+++ DATA IN THIS EXERCISE

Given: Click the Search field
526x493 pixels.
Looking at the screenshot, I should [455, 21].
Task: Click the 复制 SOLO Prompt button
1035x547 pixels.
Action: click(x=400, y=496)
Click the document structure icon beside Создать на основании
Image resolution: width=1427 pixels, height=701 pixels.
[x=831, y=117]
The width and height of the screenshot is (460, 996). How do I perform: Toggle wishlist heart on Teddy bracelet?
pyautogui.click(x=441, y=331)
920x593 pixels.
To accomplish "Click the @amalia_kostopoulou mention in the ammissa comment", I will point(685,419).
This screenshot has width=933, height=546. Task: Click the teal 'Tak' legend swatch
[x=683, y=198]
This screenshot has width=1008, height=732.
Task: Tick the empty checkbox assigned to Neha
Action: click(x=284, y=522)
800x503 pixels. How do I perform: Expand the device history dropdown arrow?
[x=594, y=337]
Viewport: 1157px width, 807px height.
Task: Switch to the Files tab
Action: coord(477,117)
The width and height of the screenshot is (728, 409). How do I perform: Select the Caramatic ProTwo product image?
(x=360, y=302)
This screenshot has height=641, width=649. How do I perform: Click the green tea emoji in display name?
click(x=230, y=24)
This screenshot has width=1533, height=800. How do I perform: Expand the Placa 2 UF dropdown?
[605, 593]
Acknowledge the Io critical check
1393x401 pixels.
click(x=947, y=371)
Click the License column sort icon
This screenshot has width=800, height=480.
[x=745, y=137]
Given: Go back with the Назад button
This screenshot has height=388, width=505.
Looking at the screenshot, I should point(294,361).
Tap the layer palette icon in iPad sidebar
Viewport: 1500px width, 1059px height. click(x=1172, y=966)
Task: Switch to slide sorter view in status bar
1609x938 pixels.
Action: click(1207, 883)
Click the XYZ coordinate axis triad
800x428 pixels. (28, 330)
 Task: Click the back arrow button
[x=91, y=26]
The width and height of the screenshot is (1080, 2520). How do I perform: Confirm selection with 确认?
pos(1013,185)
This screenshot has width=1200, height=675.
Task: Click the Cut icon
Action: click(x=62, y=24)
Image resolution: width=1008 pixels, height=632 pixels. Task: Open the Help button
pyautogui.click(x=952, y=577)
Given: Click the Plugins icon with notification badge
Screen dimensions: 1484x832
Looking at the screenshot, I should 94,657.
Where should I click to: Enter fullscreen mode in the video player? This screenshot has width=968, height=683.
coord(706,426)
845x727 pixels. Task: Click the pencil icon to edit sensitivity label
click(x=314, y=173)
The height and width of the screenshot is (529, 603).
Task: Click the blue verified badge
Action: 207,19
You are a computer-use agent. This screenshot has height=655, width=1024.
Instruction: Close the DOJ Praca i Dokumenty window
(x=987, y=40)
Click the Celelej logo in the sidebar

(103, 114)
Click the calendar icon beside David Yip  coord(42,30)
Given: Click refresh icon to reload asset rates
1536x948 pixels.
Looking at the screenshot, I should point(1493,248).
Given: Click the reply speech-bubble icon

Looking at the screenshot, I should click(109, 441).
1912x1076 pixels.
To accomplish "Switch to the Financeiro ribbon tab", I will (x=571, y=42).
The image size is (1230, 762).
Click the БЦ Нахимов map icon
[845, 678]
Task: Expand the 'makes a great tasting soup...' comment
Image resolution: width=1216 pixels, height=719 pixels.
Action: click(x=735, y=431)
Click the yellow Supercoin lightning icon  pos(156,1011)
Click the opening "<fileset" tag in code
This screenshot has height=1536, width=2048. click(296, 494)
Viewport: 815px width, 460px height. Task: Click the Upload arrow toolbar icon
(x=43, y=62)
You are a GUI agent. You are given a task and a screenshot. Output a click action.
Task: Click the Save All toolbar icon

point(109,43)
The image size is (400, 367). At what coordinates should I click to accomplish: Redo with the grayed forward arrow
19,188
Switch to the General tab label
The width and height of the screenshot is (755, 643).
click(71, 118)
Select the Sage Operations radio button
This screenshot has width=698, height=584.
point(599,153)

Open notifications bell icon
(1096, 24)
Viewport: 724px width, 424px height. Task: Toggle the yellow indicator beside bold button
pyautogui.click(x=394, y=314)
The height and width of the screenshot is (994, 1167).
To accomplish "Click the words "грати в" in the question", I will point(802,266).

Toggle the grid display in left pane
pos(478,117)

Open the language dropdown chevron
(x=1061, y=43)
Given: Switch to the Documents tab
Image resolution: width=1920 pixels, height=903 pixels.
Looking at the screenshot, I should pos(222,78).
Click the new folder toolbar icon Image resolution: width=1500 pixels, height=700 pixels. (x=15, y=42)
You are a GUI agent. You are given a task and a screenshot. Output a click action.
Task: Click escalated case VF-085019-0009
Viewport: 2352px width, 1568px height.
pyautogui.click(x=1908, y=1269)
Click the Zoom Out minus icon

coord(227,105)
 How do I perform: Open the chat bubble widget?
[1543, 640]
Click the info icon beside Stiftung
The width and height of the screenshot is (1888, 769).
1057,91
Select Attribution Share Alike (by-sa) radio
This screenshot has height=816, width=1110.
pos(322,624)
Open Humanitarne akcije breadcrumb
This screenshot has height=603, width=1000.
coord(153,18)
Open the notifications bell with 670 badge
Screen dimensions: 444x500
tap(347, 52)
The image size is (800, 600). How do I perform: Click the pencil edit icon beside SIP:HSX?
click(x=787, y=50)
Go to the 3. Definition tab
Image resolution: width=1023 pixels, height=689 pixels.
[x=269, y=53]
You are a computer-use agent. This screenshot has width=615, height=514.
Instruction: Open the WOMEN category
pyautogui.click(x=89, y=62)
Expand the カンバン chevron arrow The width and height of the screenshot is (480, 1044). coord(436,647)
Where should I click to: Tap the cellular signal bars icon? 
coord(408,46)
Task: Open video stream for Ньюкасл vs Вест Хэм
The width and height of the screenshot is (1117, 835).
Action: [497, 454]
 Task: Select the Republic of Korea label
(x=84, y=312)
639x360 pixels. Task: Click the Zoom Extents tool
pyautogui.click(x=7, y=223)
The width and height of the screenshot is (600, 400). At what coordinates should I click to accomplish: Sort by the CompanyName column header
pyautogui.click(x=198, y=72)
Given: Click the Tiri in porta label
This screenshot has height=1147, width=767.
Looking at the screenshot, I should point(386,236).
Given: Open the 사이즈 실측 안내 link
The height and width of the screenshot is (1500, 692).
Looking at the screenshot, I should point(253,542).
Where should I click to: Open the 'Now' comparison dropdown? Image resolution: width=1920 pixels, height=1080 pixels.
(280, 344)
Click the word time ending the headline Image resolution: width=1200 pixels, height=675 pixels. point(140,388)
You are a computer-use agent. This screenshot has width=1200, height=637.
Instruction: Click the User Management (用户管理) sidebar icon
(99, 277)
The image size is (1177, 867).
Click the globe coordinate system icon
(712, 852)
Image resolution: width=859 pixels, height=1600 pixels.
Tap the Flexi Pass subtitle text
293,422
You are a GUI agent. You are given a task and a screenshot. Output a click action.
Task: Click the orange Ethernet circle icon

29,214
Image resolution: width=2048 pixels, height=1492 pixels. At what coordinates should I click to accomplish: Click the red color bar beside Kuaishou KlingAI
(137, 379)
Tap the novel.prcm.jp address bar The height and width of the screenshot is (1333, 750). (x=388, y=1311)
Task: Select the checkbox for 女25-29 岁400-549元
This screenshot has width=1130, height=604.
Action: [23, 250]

++++++

DIRECTIONS FOR THIS TASK: Repeat the data in its entirety, exactly as written.

RESPONSE AREA:
Given: Click the Search field
526x493 pixels.
Looking at the screenshot, I should [455, 21].
Task: Click the 复制 SOLO Prompt button
1035x547 pixels.
Action: click(x=400, y=496)
Click the document structure icon beside Создать на основании
Image resolution: width=1427 pixels, height=701 pixels.
[x=831, y=117]
The width and height of the screenshot is (460, 996). How do I perform: Toggle wishlist heart on Teddy bracelet?
pyautogui.click(x=441, y=331)
920x593 pixels.
To accomplish "Click the @amalia_kostopoulou mention in the ammissa comment", I will point(685,419).
This screenshot has width=933, height=546. Task: Click the teal 'Tak' legend swatch
[x=683, y=198]
This screenshot has width=1008, height=732.
Task: Tick the empty checkbox assigned to Neha
Action: click(x=284, y=522)
800x503 pixels. How do I perform: Expand the device history dropdown arrow?
[x=594, y=337]
Viewport: 1157px width, 807px height.
Task: Switch to the Files tab
Action: coord(477,117)
The width and height of the screenshot is (728, 409). How do I perform: Select the Caramatic ProTwo product image?
(x=360, y=302)
This screenshot has height=641, width=649. How do I perform: Click the green tea emoji in display name?
click(x=230, y=24)
This screenshot has width=1533, height=800. How do I perform: Expand the Placa 2 UF dropdown?
[605, 593]
Acknowledge the Io critical check
1393x401 pixels.
click(x=947, y=371)
Click the License column sort icon
This screenshot has width=800, height=480.
[x=745, y=137]
Given: Go back with the Назад button
This screenshot has height=388, width=505.
Looking at the screenshot, I should point(294,361).
Tap the layer palette icon in iPad sidebar
Viewport: 1500px width, 1059px height. click(x=1172, y=966)
Task: Switch to slide sorter view in status bar
1609x938 pixels.
Action: click(1207, 883)
Click the XYZ coordinate axis triad
800x428 pixels. (28, 330)
 Task: Click the back arrow button
[x=91, y=26]
The width and height of the screenshot is (1080, 2520). How do I perform: Confirm selection with 确认?
pos(1013,185)
This screenshot has width=1200, height=675.
Task: Click the Cut icon
Action: click(x=62, y=24)
Image resolution: width=1008 pixels, height=632 pixels. Task: Open the Help button
pyautogui.click(x=952, y=577)
Given: Click the Plugins icon with notification badge
Screen dimensions: 1484x832
Looking at the screenshot, I should 94,657.
Where should I click to: Enter fullscreen mode in the video player? This screenshot has width=968, height=683.
coord(706,426)
845x727 pixels. Task: Click the pencil icon to edit sensitivity label
click(x=314, y=173)
The height and width of the screenshot is (529, 603).
Task: Click the blue verified badge
Action: 207,19
You are a computer-use agent. This screenshot has height=655, width=1024.
Instruction: Close the DOJ Praca i Dokumenty window
(x=987, y=40)
Click the Celelej logo in the sidebar

(103, 114)
Click the calendar icon beside David Yip  coord(42,30)
Given: Click refresh icon to reload asset rates
1536x948 pixels.
Looking at the screenshot, I should point(1493,248).
Given: Click the reply speech-bubble icon

Looking at the screenshot, I should click(109, 441).
1912x1076 pixels.
To accomplish "Switch to the Financeiro ribbon tab", I will (x=571, y=42).
The image size is (1230, 762).
Click the БЦ Нахимов map icon
[845, 678]
Task: Expand the 'makes a great tasting soup...' comment
Image resolution: width=1216 pixels, height=719 pixels.
Action: click(x=735, y=431)
Click the yellow Supercoin lightning icon  pos(156,1011)
Click the opening "<fileset" tag in code
This screenshot has height=1536, width=2048. click(296, 494)
Viewport: 815px width, 460px height. Task: Click the Upload arrow toolbar icon
(x=43, y=62)
You are a GUI agent. You are given a task and a screenshot. Output a click action.
Task: Click the Save All toolbar icon

point(109,43)
The image size is (400, 367). At what coordinates should I click to accomplish: Redo with the grayed forward arrow
19,188
Switch to the General tab label
The width and height of the screenshot is (755, 643).
click(71, 118)
Select the Sage Operations radio button
This screenshot has width=698, height=584.
point(599,153)

Open notifications bell icon
(1096, 24)
Viewport: 724px width, 424px height. Task: Toggle the yellow indicator beside bold button
pyautogui.click(x=394, y=314)
The height and width of the screenshot is (994, 1167).
To accomplish "Click the words "грати в" in the question", I will point(802,266).

Toggle the grid display in left pane
pos(478,117)

Open the language dropdown chevron
(x=1061, y=43)
Given: Switch to the Documents tab
Image resolution: width=1920 pixels, height=903 pixels.
Looking at the screenshot, I should pos(222,78).
Click the new folder toolbar icon Image resolution: width=1500 pixels, height=700 pixels. (x=15, y=42)
You are a GUI agent. You are given a task and a screenshot. Output a click action.
Task: Click escalated case VF-085019-0009
Viewport: 2352px width, 1568px height.
pyautogui.click(x=1908, y=1269)
Click the Zoom Out minus icon

coord(227,105)
 How do I perform: Open the chat bubble widget?
[1543, 640]
Click the info icon beside Stiftung
The width and height of the screenshot is (1888, 769).
1057,91
Select Attribution Share Alike (by-sa) radio
This screenshot has height=816, width=1110.
pos(322,624)
Open Humanitarne akcije breadcrumb
This screenshot has height=603, width=1000.
coord(153,18)
Open the notifications bell with 670 badge
Screen dimensions: 444x500
tap(347, 52)
The image size is (800, 600). How do I perform: Click the pencil edit icon beside SIP:HSX?
click(x=787, y=50)
Go to the 3. Definition tab
Image resolution: width=1023 pixels, height=689 pixels.
[x=269, y=53]
You are a computer-use agent. This screenshot has width=615, height=514.
Instruction: Open the WOMEN category
pyautogui.click(x=89, y=62)
Expand the カンバン chevron arrow The width and height of the screenshot is (480, 1044). coord(436,647)
Where should I click to: Tap the cellular signal bars icon? 
coord(408,46)
Task: Open video stream for Ньюкасл vs Вест Хэм
The width and height of the screenshot is (1117, 835).
Action: [497, 454]
 Task: Select the Republic of Korea label
(x=84, y=312)
639x360 pixels. Task: Click the Zoom Extents tool
pyautogui.click(x=7, y=223)
The width and height of the screenshot is (600, 400). At what coordinates should I click to accomplish: Sort by the CompanyName column header
pyautogui.click(x=198, y=72)
Given: Click the Tiri in porta label
This screenshot has height=1147, width=767.
Looking at the screenshot, I should point(386,236).
Given: Open the 사이즈 실측 안내 link
The height and width of the screenshot is (1500, 692).
Looking at the screenshot, I should point(253,542).
Where should I click to: Open the 'Now' comparison dropdown? Image resolution: width=1920 pixels, height=1080 pixels.
(280, 344)
Click the word time ending the headline Image resolution: width=1200 pixels, height=675 pixels. point(140,388)
You are a computer-use agent. This screenshot has width=1200, height=637.
Instruction: Click the User Management (用户管理) sidebar icon
(99, 277)
The image size is (1177, 867).
Click the globe coordinate system icon
(712, 852)
Image resolution: width=859 pixels, height=1600 pixels.
Tap the Flexi Pass subtitle text
293,422
You are a GUI agent. You are given a task and a screenshot. Output a click action.
Task: Click the orange Ethernet circle icon

29,214
Image resolution: width=2048 pixels, height=1492 pixels. At what coordinates should I click to accomplish: Click the red color bar beside Kuaishou KlingAI
(137, 379)
Tap the novel.prcm.jp address bar The height and width of the screenshot is (1333, 750). (x=388, y=1311)
Task: Select the checkbox for 女25-29 岁400-549元
This screenshot has width=1130, height=604.
Action: [23, 250]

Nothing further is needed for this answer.